Once you've optimized the C value for your RBF kernel, what accuracy does it give? Does this C value correspond to a simpler or more complex decision boundary?

(If you're not sure about the complexity, go back a few videos to the "SVM C Parameter" part of the lesson. The result that you found there is also applicable here, even though it's now much harder or even impossible to draw the decision boundary in a simple scatterplot.)

-- Accuracy is now 89.2%, the boundary is more complex than when C has its default value of 1.0

### Optimized RBF vs. Linear SVM: Accuracy

Now that you’ve optimized C for the RBF kernel, go back to using the full training set. In general, having a larger training set will improve the performance of your algorithm, so (by tuning C and training on a large dataset) we should get a fairly optimized result. What is the accuracy of the optimized SVM?

In [38]:
features_train, features_test, labels_train, labels_test = preprocess()

no. of Chris training emails: 7936
no. of Sara training emails: 7884


In [39]:
clf = SVC(kernel='rbf', C=10000)
clf.fit(features_train, labels_train)
pred = clf.predict(features_test)
print "accuracy: ", round(np.mean(pred==labels_test), 3)

accuracy:  0.991


### Extracting Predictions from an SVM

What class does your SVM (0 or 1, corresponding to Sara and Chris respectively) predict for element 10 of the test set? The 26th? The 50th? (Use the RBF kernel, C=10000, and 1% of the training set. Normally you'd get the best results using the full training set, but we found that using 1% sped up the computation considerably and did not change our results--so feel free to use that shortcut here.)

And just to be clear, the data point numbers that we give here (10, 26, 50) assume a zero-indexed list.

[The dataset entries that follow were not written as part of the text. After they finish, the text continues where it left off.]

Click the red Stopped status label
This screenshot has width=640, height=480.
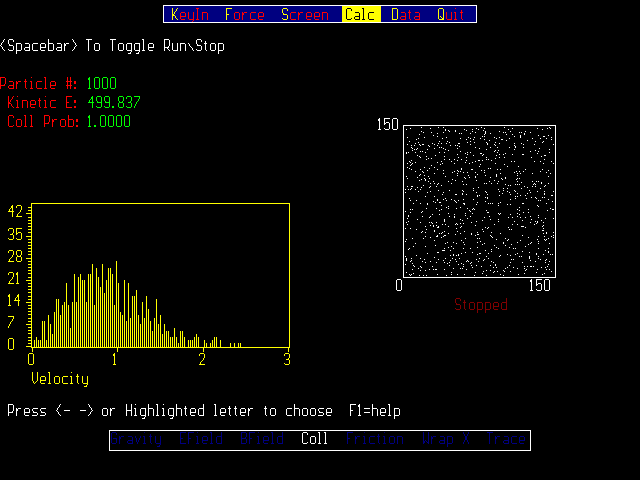coord(481,305)
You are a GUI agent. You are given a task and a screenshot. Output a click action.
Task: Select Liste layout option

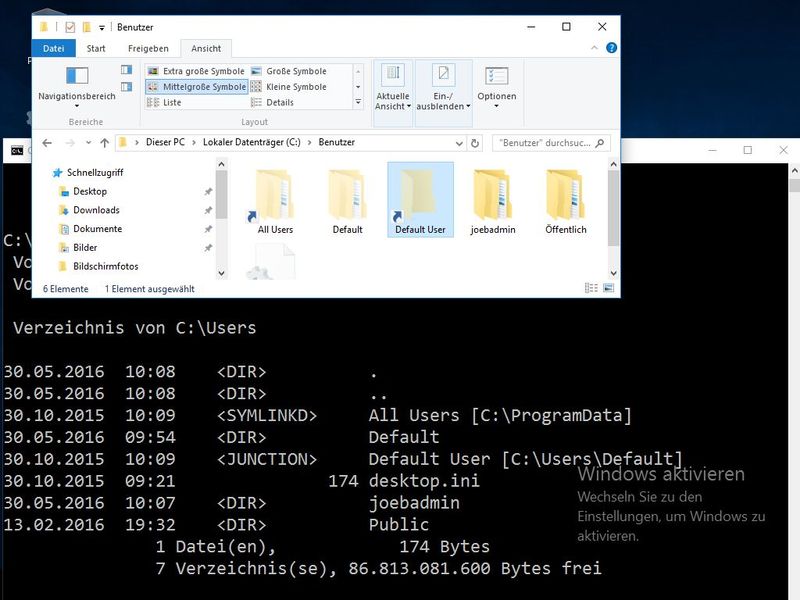click(x=171, y=102)
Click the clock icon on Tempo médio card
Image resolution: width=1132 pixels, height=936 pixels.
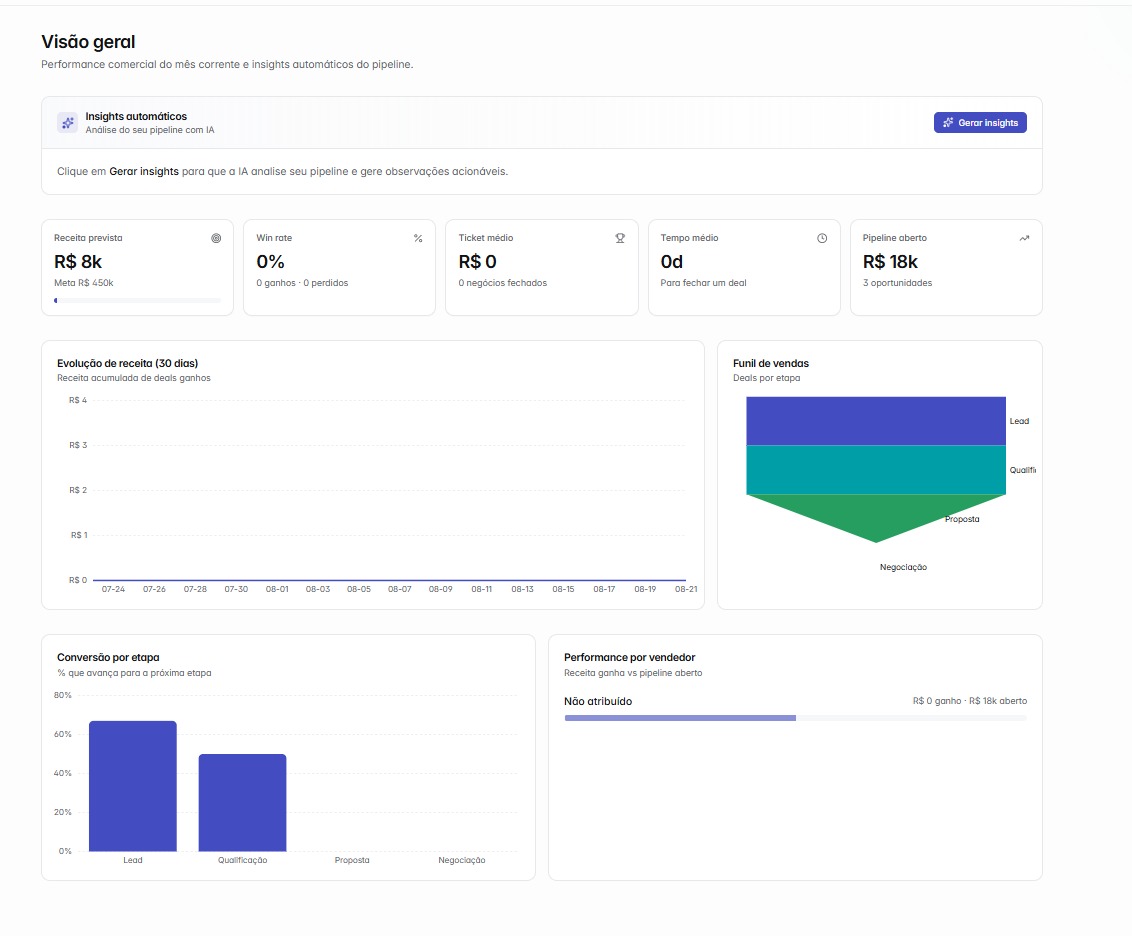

So the correct answer for element #100 would be found using something like answer=predictions[100]

In [52]:
clf.predict(features_test[10])



array([1])

In [53]:
clf.predict(features_test[26].reshape(1, -1))

array([0])

In [54]:
# 50th element:
clf.predict(features_test[50].reshape(1, -1))

array([1])

### How many Chris Emails Predicted?

There are over 1700 test events--how many are predicted to be in the “Chris” (1) class? (Use the RBF kernel, C=10000., and the full training set.)

In [55]:
from collections import Counter

In [56]:
print Counter(pred)

Counter({0: 881, 1: 877})


-- Sara has 881 emails and Chris has 877 emails.

### Final Thoughts on Deploying SVMs

Hopefully it’s becoming clearer what Sebastian meant when he said Naive Bayes is great for text--it’s faster and generally gives better performance than an SVM for this particular problem. Of course, there are plenty of other problems where an SVM might work better. Knowing which one to try when you’re tackling a problem for the first time is part of the art and science of machine learning. In addition to picking your algorithm, depending on which one you try, there are parameter tunes to worry about as well, and the possibility of overfitting (especially if you don’t have lots of training data).

Our general suggestion is to try a few different algorithms for each problem. Tuning the parameters can be a lot of work, but just sit tight for now--toward the end of the class we will introduce you to GridCV, a great sklearn tool that can find an optimal parameter tune almost automatically.